During my tenure at RIT I was a graduate research assistant in the machine intelligence lab and published several works involving obstacle detection and cutting-edge robot localization. Currently I contribute to internal conferences and presentations at Ford with exploratory proof-of-concept projects, technology workshops, and literature surveys. I also attend outside conferences including Electronic Imaging and CVPR.

Publications

Google Scholar

  • Multi-Loc: A Multi-Level Machine Learning based Millimeter-Wave Indoor Warehouse Localization System IEEE Journal of IoT (Submitted)
  • LiDAR-Camera Fusion for 3D Object Detection Electronic Imaging 2020
    Improving Multimodal Localization Through Self-Supervision Electronic Imaging 2020
  • Indoor Wireless Localization Using Consumer-Grade 60 GHz Equipment with Machine Learning for Intelligent Material Handling ICCE 2020 (Awarded Best Paper)
  • Multimodal Localization for Autonomous Agents, Electronic Imaging 2019
  • Autonomous Navigation Using Localization Priors, Sensor Fusion, and Terrain Classification, Electronic Imaging 2019

Education

Computer Engineering M.S. Rochester Institute of Technology (2020), Deep Learning and Robotics Focus

Computer Engineering B.S. Rochester Institute of Technology (2018)

Projects

Intelligent Material Handling System

The Intelligent Material Handling System (iMHS) is an autonomous warehouse inventory management project sponsored by Raymond Corp.

Autonomous People Mover

An autonomous golf cart platform with various integrated perception systems capable of transporting passengers. Advanced deep-learning based terrain identification improves scene understanding.

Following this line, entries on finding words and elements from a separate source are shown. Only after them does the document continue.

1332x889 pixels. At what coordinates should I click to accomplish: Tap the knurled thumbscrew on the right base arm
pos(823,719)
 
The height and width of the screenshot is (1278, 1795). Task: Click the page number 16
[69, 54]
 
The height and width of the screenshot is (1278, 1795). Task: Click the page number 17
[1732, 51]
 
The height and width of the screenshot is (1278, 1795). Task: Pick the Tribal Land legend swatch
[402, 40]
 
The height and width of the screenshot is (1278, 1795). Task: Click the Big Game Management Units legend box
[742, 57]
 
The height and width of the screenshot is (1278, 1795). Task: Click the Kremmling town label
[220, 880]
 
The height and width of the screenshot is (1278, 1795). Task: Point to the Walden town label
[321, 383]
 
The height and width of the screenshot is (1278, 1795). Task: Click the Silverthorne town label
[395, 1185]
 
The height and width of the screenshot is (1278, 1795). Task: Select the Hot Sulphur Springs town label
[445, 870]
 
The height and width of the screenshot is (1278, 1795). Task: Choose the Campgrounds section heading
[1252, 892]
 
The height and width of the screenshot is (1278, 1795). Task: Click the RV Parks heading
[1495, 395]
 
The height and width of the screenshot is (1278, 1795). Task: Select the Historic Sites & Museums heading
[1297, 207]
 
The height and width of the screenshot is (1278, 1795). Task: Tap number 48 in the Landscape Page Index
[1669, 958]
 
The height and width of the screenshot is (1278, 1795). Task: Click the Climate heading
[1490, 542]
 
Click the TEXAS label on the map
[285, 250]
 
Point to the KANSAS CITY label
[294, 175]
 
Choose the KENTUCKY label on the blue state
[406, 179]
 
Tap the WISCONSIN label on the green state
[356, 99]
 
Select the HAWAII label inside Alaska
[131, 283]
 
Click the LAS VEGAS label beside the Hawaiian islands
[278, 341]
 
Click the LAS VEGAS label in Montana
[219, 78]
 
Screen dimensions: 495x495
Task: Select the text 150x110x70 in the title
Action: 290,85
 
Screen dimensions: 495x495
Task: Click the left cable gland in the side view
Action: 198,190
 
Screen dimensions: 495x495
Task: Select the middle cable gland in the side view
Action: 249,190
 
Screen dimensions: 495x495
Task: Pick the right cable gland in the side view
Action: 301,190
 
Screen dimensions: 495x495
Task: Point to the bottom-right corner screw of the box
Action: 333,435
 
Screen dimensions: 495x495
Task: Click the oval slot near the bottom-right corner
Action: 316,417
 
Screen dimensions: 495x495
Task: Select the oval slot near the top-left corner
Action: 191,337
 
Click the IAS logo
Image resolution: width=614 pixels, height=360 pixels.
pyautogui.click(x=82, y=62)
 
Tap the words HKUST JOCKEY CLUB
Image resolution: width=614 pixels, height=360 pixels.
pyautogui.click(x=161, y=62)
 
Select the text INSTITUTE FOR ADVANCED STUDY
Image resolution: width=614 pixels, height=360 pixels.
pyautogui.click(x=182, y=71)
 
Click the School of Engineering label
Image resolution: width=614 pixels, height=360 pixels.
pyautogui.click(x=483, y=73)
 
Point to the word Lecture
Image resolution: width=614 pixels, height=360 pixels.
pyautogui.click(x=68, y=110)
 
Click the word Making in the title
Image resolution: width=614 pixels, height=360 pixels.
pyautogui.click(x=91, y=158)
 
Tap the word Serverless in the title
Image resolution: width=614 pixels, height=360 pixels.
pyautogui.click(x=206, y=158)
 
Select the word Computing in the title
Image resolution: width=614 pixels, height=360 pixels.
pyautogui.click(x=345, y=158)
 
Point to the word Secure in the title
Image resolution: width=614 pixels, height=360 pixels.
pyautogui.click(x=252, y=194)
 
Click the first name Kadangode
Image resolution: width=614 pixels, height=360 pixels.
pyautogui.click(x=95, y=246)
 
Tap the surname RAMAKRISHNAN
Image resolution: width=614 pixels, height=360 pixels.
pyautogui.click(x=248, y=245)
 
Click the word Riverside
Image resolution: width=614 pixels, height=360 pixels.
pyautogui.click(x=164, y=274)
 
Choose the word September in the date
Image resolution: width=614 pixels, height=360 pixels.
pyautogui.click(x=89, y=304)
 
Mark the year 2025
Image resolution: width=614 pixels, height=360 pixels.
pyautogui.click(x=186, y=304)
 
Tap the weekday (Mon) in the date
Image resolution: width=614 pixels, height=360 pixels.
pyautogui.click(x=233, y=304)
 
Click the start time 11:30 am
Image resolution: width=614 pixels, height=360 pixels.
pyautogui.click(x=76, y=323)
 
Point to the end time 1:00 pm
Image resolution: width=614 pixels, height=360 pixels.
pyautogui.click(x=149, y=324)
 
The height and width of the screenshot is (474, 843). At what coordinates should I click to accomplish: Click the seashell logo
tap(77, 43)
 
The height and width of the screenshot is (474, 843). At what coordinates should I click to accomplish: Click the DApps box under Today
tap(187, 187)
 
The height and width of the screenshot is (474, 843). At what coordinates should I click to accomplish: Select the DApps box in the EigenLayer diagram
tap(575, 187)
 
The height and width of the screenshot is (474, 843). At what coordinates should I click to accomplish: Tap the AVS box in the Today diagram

CUDA Depth Image to Laserscan Node

The Intelligent Material Handling System (iMHS) is an autonomous warehouse inventory management project sponsored by Raymond Corp.

EE Robotics Projects

An autonomous golf cart platform with various integrated perception systems capable of transporting passengers. Advanced deep-learning based terrain identification improves scene understanding.